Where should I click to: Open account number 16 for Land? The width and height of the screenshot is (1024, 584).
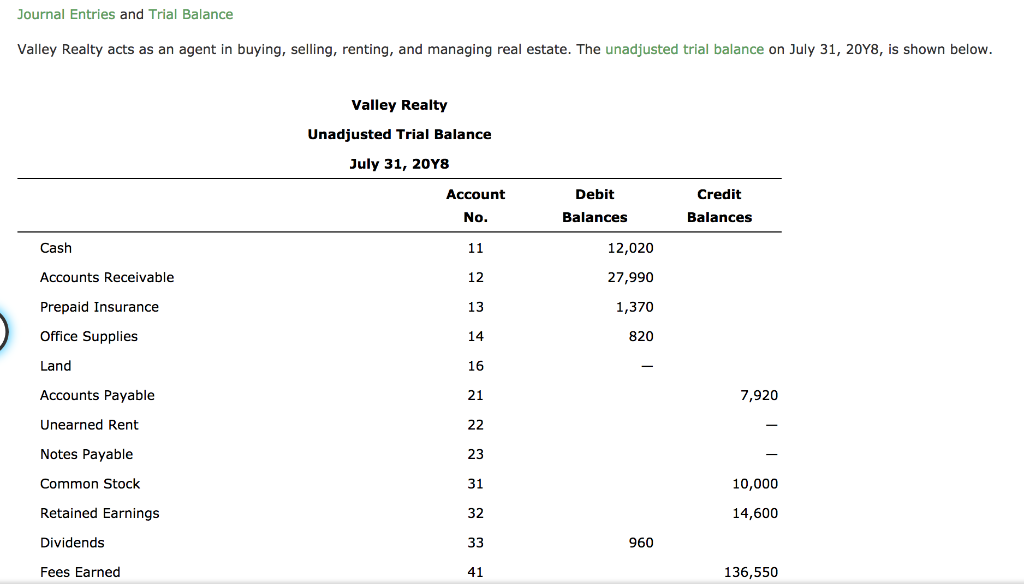tap(475, 365)
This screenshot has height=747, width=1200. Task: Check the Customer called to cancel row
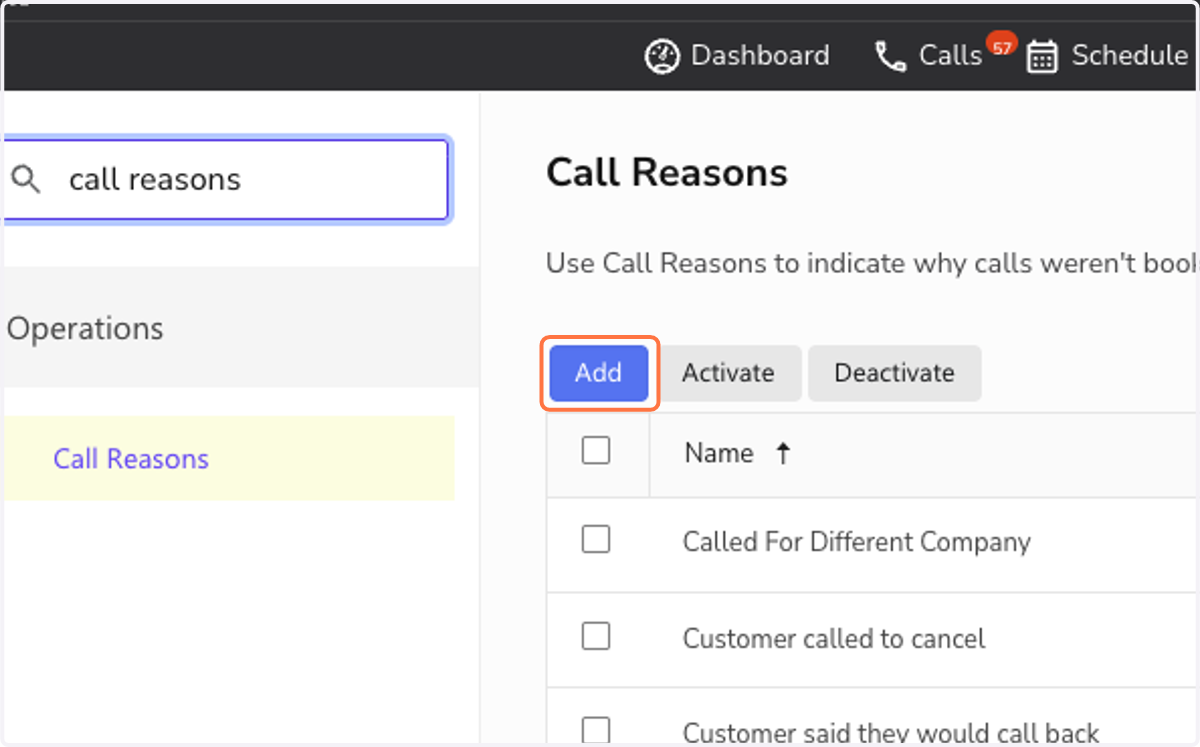[x=596, y=636]
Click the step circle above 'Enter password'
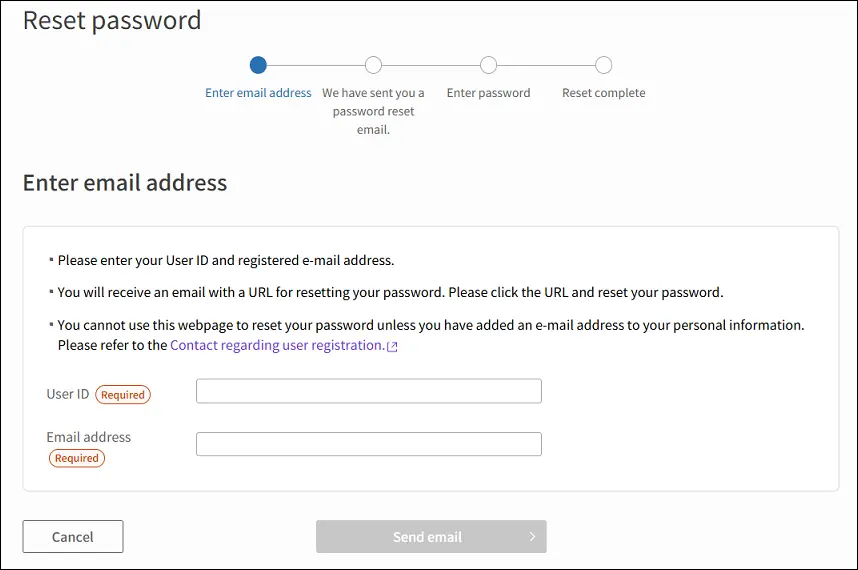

§ HOW TO COMPLETE THIS TASK: Recreate the listing above word for word, dropping each picture it contains.

§ EXPECTED ANSWER:
Where should I click to: Open account number 16 for Land? The width and height of the screenshot is (1024, 584).
tap(475, 365)
This screenshot has height=747, width=1200. Task: Check the Customer called to cancel row
[x=596, y=636]
Click the step circle above 'Enter password'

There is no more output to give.